▸ **Document extract**
________

What is the most efficient selector to use with findElement()? - java

When working with Selenium web testing, there are a few ways to identify WebElements.
In my experience, I have used the following selectors:
Class Name - By.className()
CSS Selector - By.cssSelector()
ID - By.id()
Link Text - By.linkText()
Name - By.name()
Tag Name - By.tagName()
XPath - By.xpath()
Obviously, when only one option is usable to locate an element, we must use that one, but when multiple methods may be used (ex: the div below), how should it be determined which method to use? Are there selectors that are more efficient than others? Are there some that are more durable?
<div class="class" id="id" name="name">Here's a div</div>

Just for s&gs...
I timed each of the identifier methods finding the div above five separate times and averaged the time taken to find the element.

________

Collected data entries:
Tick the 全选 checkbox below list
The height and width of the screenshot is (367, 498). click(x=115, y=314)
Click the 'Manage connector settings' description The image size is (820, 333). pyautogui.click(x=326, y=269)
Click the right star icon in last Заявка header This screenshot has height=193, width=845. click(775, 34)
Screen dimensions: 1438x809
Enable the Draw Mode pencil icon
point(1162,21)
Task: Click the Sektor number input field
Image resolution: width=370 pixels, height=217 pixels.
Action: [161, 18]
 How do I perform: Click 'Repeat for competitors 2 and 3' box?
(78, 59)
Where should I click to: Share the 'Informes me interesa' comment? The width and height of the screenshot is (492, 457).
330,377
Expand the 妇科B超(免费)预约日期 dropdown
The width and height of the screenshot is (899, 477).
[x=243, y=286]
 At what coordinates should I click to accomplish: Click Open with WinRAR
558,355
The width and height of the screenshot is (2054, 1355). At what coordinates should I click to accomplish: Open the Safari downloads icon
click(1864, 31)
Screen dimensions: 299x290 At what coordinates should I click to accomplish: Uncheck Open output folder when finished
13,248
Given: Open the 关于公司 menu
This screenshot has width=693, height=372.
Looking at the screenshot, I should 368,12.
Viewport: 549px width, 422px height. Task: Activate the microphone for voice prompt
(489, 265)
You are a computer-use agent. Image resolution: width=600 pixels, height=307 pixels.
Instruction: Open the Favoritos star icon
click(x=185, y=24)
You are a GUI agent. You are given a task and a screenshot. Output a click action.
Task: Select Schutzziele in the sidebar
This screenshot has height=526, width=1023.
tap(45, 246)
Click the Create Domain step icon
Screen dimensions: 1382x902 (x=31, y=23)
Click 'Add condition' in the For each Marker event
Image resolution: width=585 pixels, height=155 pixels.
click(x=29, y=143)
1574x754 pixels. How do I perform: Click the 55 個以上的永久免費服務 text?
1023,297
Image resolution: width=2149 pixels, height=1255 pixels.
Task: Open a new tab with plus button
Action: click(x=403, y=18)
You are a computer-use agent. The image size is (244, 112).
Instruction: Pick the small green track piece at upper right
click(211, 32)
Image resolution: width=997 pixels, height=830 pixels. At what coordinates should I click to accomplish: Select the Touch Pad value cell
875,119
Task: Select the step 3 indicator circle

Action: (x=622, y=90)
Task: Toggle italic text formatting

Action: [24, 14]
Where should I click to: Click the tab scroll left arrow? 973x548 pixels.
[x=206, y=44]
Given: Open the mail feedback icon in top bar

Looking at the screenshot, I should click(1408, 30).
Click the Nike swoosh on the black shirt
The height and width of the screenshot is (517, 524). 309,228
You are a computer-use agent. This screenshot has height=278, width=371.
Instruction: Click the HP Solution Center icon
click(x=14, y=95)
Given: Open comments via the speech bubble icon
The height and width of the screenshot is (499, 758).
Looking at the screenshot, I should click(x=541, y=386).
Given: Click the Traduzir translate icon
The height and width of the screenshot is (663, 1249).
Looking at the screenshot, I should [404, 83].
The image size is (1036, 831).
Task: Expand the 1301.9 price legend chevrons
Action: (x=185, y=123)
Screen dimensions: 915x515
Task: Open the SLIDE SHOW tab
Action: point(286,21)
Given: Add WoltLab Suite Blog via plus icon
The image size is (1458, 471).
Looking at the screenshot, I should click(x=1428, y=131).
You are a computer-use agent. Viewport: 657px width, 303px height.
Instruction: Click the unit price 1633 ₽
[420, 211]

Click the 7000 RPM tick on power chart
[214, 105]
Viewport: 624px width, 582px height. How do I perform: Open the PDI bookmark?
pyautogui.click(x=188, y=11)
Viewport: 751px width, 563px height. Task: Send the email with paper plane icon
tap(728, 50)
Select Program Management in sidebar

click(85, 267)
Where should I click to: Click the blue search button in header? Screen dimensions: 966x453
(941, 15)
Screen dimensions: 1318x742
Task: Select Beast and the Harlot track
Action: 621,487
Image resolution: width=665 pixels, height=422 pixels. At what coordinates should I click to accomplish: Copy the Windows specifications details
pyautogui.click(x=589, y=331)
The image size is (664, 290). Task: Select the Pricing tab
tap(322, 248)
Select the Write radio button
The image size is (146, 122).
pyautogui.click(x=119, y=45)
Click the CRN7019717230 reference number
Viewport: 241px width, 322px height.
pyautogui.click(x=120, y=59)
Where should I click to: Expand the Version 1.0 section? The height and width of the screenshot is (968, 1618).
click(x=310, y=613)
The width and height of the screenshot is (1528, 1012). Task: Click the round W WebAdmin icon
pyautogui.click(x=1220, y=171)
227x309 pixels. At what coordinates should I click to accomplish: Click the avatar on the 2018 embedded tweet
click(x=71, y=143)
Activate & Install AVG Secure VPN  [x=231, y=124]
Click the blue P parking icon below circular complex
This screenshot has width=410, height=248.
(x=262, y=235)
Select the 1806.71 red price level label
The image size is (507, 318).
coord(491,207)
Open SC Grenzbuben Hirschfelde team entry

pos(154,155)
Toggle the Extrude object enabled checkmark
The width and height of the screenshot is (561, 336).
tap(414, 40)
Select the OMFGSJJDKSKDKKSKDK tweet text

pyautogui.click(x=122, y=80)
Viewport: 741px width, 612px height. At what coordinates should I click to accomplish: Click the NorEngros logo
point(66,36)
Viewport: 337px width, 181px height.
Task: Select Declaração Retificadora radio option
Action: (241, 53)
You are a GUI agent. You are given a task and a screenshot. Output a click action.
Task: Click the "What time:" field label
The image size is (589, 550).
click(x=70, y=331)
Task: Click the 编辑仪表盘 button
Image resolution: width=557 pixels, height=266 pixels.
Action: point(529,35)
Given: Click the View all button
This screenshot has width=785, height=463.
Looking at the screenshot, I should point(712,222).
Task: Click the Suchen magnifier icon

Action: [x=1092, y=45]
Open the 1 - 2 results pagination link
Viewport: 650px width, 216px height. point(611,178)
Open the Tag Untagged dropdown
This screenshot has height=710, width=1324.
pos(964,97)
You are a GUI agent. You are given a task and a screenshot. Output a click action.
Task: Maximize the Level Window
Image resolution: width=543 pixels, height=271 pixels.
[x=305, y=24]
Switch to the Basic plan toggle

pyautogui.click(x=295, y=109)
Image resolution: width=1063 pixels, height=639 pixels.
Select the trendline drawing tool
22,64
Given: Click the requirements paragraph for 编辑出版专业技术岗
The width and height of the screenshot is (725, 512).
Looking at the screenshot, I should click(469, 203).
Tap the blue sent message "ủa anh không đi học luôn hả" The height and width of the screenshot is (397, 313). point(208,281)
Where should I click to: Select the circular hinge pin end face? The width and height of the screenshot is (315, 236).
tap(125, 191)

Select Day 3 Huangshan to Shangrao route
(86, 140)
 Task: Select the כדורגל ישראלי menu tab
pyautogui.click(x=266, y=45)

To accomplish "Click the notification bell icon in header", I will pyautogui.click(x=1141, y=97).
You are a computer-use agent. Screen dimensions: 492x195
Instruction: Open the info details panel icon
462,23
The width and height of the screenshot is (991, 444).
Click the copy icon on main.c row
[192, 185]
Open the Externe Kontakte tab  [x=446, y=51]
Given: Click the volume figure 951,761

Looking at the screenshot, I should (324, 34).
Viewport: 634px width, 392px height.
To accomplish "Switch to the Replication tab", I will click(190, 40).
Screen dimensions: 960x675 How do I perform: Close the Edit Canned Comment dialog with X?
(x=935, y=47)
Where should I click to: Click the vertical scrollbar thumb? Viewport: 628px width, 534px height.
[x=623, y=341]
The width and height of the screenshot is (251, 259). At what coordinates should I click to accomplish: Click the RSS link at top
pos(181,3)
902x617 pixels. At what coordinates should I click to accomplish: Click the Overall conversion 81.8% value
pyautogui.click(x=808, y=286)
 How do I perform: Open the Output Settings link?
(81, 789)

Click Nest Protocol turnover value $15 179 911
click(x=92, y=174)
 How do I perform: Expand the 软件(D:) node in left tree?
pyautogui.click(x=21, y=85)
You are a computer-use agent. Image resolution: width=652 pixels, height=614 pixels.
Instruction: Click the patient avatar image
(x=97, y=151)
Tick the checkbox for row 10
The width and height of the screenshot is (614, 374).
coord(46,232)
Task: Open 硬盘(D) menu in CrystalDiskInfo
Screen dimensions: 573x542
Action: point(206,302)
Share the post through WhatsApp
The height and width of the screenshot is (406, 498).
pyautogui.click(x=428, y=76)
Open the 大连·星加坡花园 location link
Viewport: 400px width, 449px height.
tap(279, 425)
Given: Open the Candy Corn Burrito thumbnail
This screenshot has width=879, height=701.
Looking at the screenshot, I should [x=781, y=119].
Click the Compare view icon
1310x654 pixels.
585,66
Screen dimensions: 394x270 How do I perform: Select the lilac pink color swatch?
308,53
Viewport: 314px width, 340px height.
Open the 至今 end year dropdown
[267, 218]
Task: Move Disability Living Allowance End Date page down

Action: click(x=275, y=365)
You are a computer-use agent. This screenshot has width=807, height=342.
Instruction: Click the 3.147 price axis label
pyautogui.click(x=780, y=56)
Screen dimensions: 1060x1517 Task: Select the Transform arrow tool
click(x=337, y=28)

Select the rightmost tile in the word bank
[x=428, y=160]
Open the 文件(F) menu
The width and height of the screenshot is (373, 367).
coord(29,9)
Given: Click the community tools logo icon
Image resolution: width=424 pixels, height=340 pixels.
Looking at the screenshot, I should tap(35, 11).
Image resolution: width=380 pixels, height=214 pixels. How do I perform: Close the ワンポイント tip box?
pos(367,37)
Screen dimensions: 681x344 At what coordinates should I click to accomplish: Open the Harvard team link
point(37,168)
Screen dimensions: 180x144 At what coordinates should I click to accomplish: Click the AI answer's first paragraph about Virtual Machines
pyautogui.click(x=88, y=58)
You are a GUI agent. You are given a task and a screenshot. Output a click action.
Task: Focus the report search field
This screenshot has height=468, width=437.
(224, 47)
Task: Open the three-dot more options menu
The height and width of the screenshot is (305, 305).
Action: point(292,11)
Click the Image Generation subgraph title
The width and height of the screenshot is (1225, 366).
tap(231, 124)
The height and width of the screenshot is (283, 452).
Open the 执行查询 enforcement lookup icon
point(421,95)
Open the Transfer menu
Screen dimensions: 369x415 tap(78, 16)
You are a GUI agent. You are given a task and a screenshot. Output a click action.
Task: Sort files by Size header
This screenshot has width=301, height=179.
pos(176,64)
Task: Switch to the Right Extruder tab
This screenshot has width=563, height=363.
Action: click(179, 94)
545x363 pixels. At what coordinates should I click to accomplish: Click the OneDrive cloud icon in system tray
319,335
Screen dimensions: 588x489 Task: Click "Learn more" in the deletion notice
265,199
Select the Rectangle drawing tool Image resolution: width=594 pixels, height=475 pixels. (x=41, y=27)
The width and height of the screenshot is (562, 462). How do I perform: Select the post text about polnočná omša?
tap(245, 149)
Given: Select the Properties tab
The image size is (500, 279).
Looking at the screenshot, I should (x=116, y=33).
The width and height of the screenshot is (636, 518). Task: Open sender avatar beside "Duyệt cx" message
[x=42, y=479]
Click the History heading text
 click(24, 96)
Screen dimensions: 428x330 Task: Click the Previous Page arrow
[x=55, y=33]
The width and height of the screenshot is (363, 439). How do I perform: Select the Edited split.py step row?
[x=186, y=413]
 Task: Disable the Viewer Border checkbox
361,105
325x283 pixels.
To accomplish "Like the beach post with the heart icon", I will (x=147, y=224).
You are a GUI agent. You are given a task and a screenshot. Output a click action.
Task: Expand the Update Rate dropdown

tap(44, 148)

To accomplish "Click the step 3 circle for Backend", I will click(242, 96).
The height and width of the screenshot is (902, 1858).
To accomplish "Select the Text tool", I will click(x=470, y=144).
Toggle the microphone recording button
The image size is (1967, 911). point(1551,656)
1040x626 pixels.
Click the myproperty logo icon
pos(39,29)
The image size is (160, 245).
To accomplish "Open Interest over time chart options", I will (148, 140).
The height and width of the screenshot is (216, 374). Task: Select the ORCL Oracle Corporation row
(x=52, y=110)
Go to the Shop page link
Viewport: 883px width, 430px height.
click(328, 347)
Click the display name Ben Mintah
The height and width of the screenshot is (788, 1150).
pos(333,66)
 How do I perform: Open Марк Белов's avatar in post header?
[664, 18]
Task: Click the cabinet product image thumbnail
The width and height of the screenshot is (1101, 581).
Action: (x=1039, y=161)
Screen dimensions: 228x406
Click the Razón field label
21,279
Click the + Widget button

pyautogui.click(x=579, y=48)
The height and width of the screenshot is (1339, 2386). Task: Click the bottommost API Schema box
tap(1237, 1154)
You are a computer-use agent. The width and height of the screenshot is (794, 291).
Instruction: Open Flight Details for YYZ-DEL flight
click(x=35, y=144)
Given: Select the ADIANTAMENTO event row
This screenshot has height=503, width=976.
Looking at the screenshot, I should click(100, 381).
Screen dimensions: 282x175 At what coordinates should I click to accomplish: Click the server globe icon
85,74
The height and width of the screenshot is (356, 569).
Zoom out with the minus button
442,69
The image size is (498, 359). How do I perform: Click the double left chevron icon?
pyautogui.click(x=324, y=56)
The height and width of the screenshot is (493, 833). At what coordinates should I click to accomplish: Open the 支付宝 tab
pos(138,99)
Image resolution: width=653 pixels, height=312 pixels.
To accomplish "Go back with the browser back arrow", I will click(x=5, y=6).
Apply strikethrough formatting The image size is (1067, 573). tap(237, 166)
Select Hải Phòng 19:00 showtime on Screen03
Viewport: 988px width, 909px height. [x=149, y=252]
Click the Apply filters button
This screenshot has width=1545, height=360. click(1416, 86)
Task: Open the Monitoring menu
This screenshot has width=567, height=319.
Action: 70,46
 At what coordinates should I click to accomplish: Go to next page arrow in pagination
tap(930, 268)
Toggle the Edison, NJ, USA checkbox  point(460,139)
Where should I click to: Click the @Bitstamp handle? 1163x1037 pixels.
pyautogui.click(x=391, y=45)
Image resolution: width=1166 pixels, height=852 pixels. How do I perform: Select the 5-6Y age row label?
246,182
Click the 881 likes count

________

▸ **Exercise requirements**
1. From the Selenium selector post, extract the passage from "What is the" up to and including "to identify WebElements.".
2. Check each statement against the Selenium selector post and answer yes or no, quoting the words of the post that decide it. (a) The author timed each identifier method finding the div ten separate times. (b) The example div carries class, id, and name attributes. (c) XPath is one of the selectors the author lists.
3. According to the Selenium selector post, when is there no choice about which selector to use, and when does the question of choosing arise?

▸ **Expected results**
1.
What is the most efficient selector to use with findElement()? - java

When working with Selenium web testing, there are a few ways to identify WebElements.

2.
(a) No: "five separate times".
(b) Yes: "<div class="class" id="id" name="name">".
(c) Yes: "XPath - By.xpath()".

3. There is no choice when only one option can locate an element, because then that one must be used. The question of which method to pick arises only when multiple methods may be used, as with the example div.